Hojeando un viejo libro de comunicación organizacional* que usé hace años como referencia en mis clases, encontré una lista de requisitos para elaborar buenos textos que puede aplicarse perfectamente en el trabajo de desarrollo de contenidos hoy día. Lo que sigue es un resumen de esa lista, utilizable como checkpoints a la hora que edites, antes de que publiques.

  1. Cuidado y precisión. Pocas cosas pueden dañar más tu credibilidad como comunicador que los errores y las imprecisiones. Un nombre equivocado, un dato incorrecto, una cita mal copiada o atribuida a alguien que no es el autor, un error de puntuación o una falta de ortografía pueden dar al traste con todo un contenido bien estructurado y desarrollado.
  2. Consistencia. Nos referimos básicamente al estilo de escribir y la forma de presentar las ideas. Los cambios en el tipo de palabras usadas, la forma de mostrar datos (gráficas de pastel o tablas, p. ej.) o de organizar los conceptos, en una sola pieza de contenido, pueden desconcertar a tus receptores y llevarlos a confusiones y a la pérdida de atención.
  3. Claridad. Lograrla implica:
  • Utilizar palabras simples, de uso común entre el público al que va dirigida la información.
  • Evitar las oraciones largas y complicadas. Más allá de 20 palabras pueden resultar difíciles de seguir para lectores o escuchas no avezados en el manejo de contenidos que requieran algo de concentración.
  • Elaborar párrafos cortos. En el “escaneo” visual que hacen los lectores hoy día, sobre todo cuando usan las redes sociales, los párrafos largos desmotivan, independientemente de la calidad del contenido.
  • Y, sobre todo, tener claro lo que se quiere decir. Por eso, es muy importante hacer un esquema o un mapa de lo que se busca decir antes de ponerse a elaborar el mensaje. Este esquema puede servir más tarde para la elaboración de la tabla de contenidos, imprescindible en piezas escritas de más de cuatro páginas.
  1. Coherencia. Una vez teniendo claro lo que se quiere decir hay que decirlo de manera lógica, que tenga sentido. Es necesario distinguir entre premisas y conclusiones, y desarrollar los argumentos con orden. En esta línea, te recomiendo mucho Las claves de la argumentación, de Anthony Weston, publicado por Ariel.
  2. Concisión. Hay que releer para editar, es decir, eliminar lo no indispensable, y hacerlo más de una vez para “exprimir” muy bien el mensaje y quedarnos con lo esencial.
  3. Completitud (palabra fea, ciertamente, pero efectiva: se refiere a la cualidad de completo). Este punto se refiere a no dejar nada en el aire. Hay que contestar todas las preguntas que dieron origen al mensaje; en periodismo, por ejemplo, serían quién, qué cuándo y por qué. También hay que contestar las que serían las preguntas básicas que suponemos que se harían los receptores al procesar nuestro mensaje.
  4. Creatividad. Es obligación y tarea de quien elabora los contenidos hacerlos tan interesantes como sea posible. El reto es desarrollar la creatividad sin rebasar las fronteras de la credibilidad. Para ello, el mejor camino es tratar de ser a la vez creativos (interés) y creíbles pero concretos al extremo.

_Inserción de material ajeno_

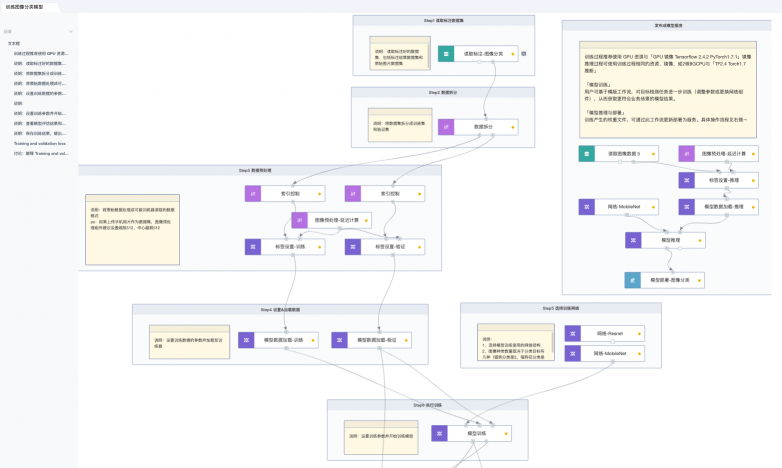Select the 模型训练 node icon
This screenshot has height=468, width=782.
438,433
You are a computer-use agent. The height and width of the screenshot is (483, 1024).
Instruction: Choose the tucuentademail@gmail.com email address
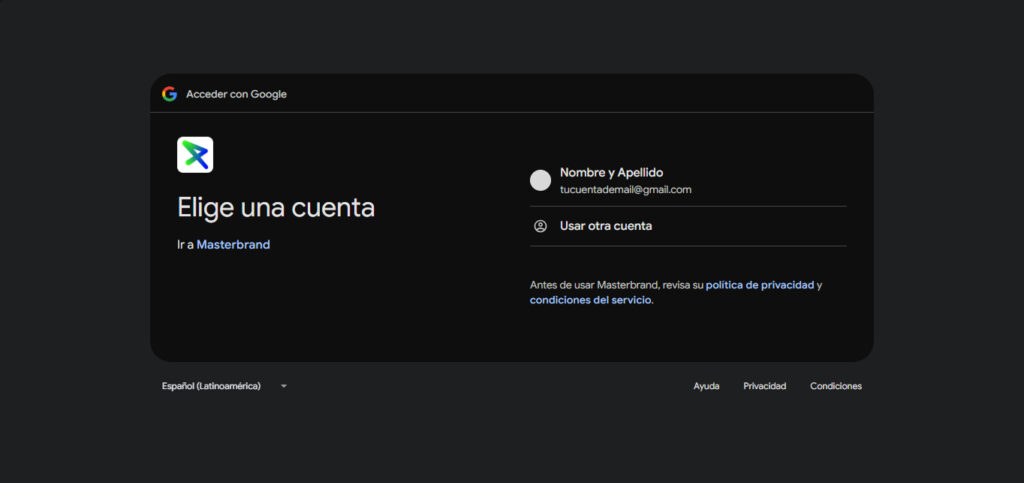point(625,189)
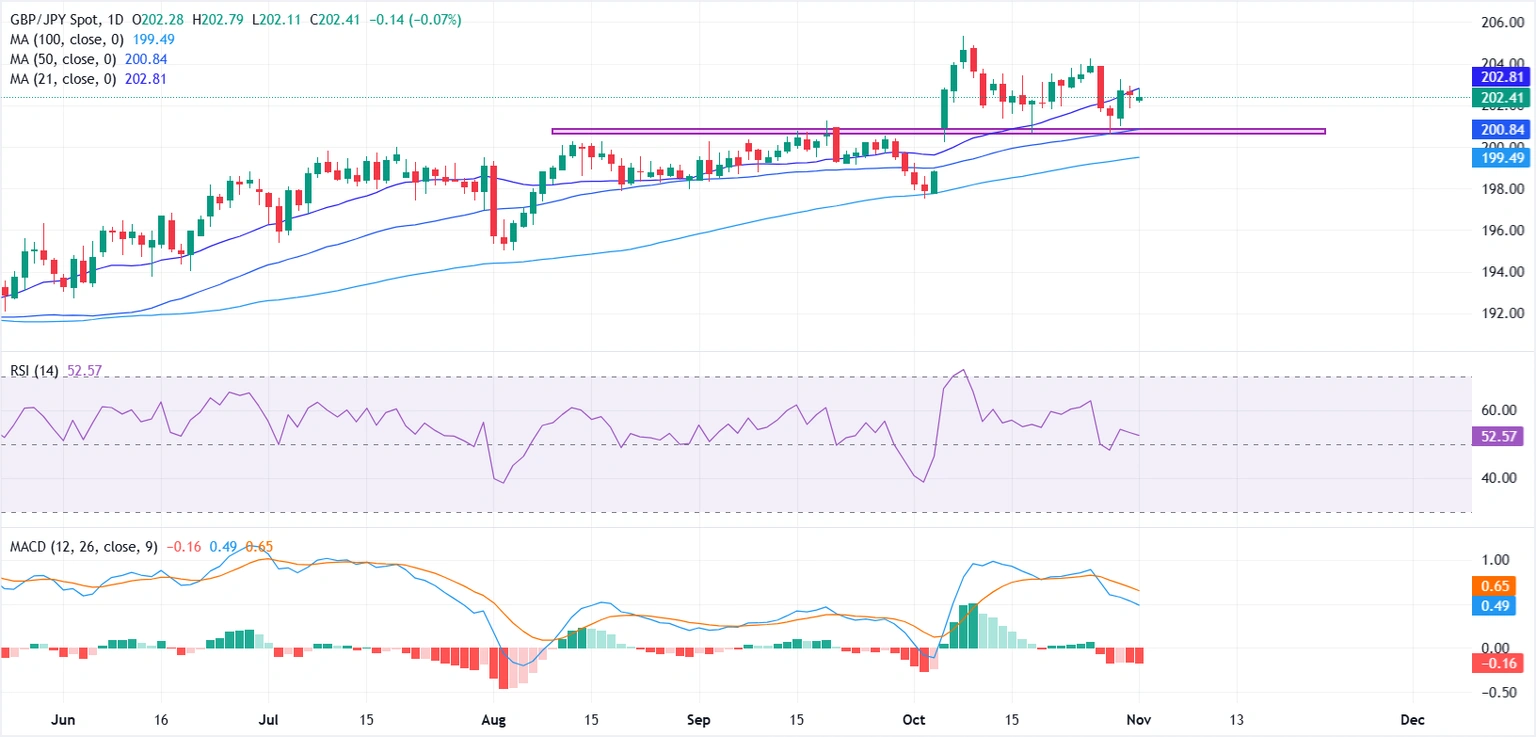1536x737 pixels.
Task: Click the blue 0.49 MACD value tag
Action: click(x=1496, y=604)
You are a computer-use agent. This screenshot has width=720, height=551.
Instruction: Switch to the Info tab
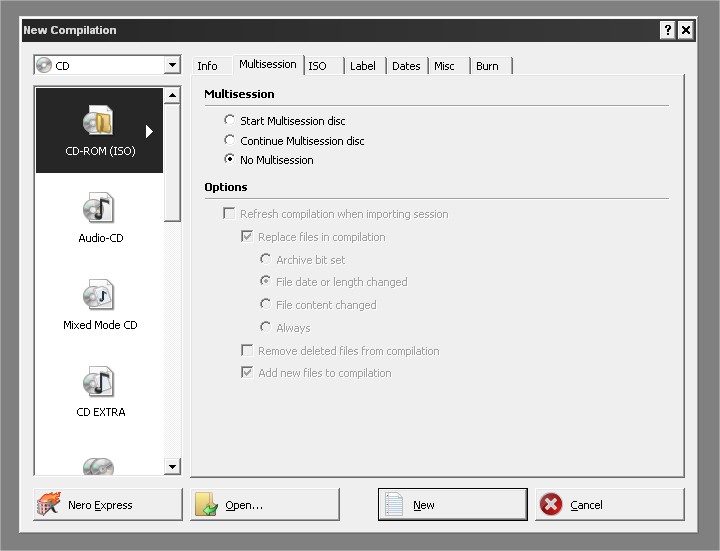[x=208, y=66]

Si eres un excelente escritor o desarrollador de contenidos, estos puntos te ayudarán a asegurar la impecabilidad de tus productos. Si no lo eres, te servirán para presentar resultados decorosos y legibles, protegiendo tu imagen y reputación.

¡Buena suerte!

Salvador R. Sánchez Gutiérrez

 

 * Wann, Al. 1999. Inside Organizational Communication. USA, International Association of Business Communicators. Pp. 221 a 225.